The aim of the presented work was to obtain recombinant strains of methylotrophic yeast Hansenula polymorpha overproducing formaldehyde reductase (FR) which could be used bioanalyticaly. Methods. The yeast cells were grown in a synthetic Burkholder medium containing the following (g/l): КН2РО4 – 1; (NH4)2SO4 – 3.5; MgSO4½7H2O – 0.5; CaCl2 – 0.1; with the standard content of trace elements and 0.05% (wt/vol) yeast extract. 1% (wt/vol) glucose or 1% methanol (vol/vol) served as the sources of carbon. Enzyme activities in the cell-free extracts were determined by spectrophotometry (Shimadzu-UV-1650) at 340 nm by the rates of NADH formation for alcohol dehydrogenase (ADH), or NADH uptake for formaldehyde reductase (FR) at room temperature (20–25 °C).
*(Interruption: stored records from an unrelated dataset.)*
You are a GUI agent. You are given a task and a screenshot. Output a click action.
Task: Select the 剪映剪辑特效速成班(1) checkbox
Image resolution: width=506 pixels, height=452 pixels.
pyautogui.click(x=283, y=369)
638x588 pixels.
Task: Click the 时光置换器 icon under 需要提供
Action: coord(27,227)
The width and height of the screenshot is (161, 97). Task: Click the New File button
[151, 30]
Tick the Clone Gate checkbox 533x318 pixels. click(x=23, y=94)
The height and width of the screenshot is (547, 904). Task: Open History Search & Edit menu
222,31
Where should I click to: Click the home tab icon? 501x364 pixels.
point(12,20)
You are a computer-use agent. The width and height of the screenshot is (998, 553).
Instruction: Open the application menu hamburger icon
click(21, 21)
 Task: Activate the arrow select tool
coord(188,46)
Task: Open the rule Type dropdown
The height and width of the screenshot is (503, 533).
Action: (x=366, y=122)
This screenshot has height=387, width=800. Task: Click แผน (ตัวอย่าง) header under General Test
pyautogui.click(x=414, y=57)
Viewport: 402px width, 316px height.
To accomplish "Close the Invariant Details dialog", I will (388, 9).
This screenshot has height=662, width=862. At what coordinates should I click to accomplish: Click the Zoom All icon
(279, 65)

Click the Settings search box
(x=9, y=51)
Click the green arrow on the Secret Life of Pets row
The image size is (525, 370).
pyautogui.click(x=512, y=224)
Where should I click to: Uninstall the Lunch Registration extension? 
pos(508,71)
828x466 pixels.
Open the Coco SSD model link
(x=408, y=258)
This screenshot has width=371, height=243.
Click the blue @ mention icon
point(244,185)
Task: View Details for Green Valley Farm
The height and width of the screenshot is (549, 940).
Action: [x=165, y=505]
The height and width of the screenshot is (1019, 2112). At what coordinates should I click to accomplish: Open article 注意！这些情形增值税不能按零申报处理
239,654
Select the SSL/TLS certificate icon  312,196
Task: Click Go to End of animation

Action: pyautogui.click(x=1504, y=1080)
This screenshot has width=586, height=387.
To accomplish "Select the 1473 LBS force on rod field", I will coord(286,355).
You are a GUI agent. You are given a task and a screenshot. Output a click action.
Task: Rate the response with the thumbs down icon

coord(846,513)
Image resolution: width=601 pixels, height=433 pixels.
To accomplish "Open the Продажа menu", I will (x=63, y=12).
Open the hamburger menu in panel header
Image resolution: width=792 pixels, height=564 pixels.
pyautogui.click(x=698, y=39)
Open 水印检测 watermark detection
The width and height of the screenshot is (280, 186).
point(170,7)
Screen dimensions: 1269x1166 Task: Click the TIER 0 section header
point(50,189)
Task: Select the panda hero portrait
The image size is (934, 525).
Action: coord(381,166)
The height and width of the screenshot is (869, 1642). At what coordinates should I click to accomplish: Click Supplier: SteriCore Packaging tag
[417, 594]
The activity (A) for each enzyme (in μmol∙min–1∙mg–1 protein) was calculated by the formula: A = A+substrate – A–substrate, taking into account the nonspecific background reactions. Results. We constructed the expression plasmid р21ADH1Sc contained ADH1 Saccharomyces cerevisiae gene under the strong constitutive promotеr of the H. polymorpha glyceraldehyde 3-phosphate dehydrogenase gene (GAP1). H. polymorpha NCYC 495 (leu1-1) yeast cells were transformed by electroporation. Selection of the integrants was carried out in accordance with their resistance to zeocine. Presence of the recombinant plasmid, containing the ADH1 S. cerevisiae gene, in genome of transformants was checked using polymerase chain reaction (PCR). Conclusions. Recombinant strains were characterized by 4–6 times higher activity of alcohol dehydrogenase (ADH) and 2–3 times higher activity of FR in cellfree extracts, compared to the parental strain. Stable transformants have elevated resistance to formaldehyde (up to 10 mM) in methanol containing medium.